Enzo di Sirio
Come un amico mi ha detto stamane.
Non capisco quindi la necessità di alcuni di riscrivere la storia recente. Storia, che come tale è ieri, quindi il passato, quando c’è tutto un futuro da plasmare in cui poter dimostrare le proprie capacità di progettazione, pianificazione e governo per la Capaccio Paestum di domani.
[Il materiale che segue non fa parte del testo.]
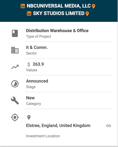Screen dimensions: 118x147
Task: Click the building icon beside Sector
Action: [15, 50]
Cosa che il neo eletto sindaco, di cui ho profonda stima, può fare perché persona professionalmente e culturalmente preparata e capace.
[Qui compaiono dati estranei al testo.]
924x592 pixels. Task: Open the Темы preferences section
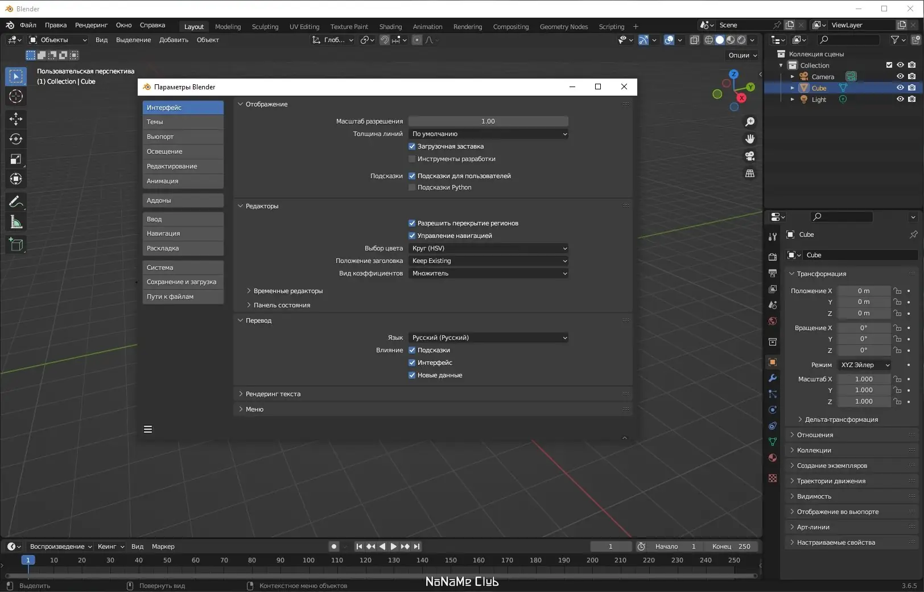(183, 122)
Soprattutto non capisco perché farlo addirittura sulla base di un dato del tutto ipotetico, e cosa peggiore assolutamente parziale, per di più conseguenza di una serie di atti correttivi assunti dagli organi di governo (come l’adozione del piano di riequilibrio finanziario, che ricordo deve ancora avere l’ ok della Corte dei Conti, e che ci auguriamo arrivi quando prima, o i numerosi provvedimenti adottati dal Commissario), che in via di previsione, quindi teorica a condizione che tutti gli obiettivi economico-amministrativi siano centrati, dovrebbero portare al risultato positivo di bilancio.
Quindi proprio perché la campagna elettorale è finita e c’è tanto da fare, pregherei il fan club di pensare al futuro di Capaccio, anche perché quel passato lo pagheranno i nostri concittadini con le proprie tasche.